Bubnis, G., Risselada, H. J., & Grubmüller, H. (2016). Exploiting lipid permutation symmetry to compute membrane remodeling free energies. Physical Review Letters, 117(18): 188102. doi:10.1103/PhysRevLett.117.188102.


Cite as: https://hdl.handle.net/11858/00-001M-0000-002C-4359-A
Abstract
A complete physical description of membrane remodeling processes, such as fusion or fission, requires knowledge of the underlying free energy landscapes, particularly in barrier regions involving collective shape changes, topological transitions, and high curvature, where Canham-Helfrich (CH) continuum descriptions may fail. To calculate these free energies using atomistic simulations, one must address not only the sampling problem due to high free energy barriers, but also an orthogonal sampling problem of combinatorial complexity stemming from the permutation symmetry of identical lipids.
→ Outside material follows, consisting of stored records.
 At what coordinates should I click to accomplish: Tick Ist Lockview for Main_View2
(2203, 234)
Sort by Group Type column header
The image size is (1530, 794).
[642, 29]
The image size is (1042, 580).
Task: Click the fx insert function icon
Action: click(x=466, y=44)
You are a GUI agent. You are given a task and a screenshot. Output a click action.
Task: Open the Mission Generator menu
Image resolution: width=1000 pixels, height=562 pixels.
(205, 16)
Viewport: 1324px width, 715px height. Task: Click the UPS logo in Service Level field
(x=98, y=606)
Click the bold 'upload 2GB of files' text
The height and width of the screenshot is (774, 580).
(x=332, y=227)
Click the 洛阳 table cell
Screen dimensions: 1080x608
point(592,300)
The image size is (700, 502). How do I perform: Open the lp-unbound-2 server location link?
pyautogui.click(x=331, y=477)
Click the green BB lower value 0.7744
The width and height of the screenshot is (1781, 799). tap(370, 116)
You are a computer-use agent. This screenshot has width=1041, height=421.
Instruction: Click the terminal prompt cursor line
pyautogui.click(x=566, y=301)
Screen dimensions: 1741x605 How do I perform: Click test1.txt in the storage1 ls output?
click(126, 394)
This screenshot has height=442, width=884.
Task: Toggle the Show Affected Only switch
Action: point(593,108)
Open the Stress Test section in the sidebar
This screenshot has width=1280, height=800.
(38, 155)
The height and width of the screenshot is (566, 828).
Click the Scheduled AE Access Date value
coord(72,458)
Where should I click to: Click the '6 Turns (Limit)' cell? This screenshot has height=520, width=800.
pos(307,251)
Here, we solve the combinatorial problem with a permutation reduction scheme to map a structural ensemble into a compact, nondegenerate subregion of configuration space, thereby permitting straightforward free energy calculations via umbrella sampling. We applied this approach, using a coarse-grained lipid model, to test the CH description of bending and found sharp increases in the bending modulus for curvature radii below 10 nm. These deviations suggest that an anharmonic bending term may be required for CH models to give quantitative energetics of highly curved states.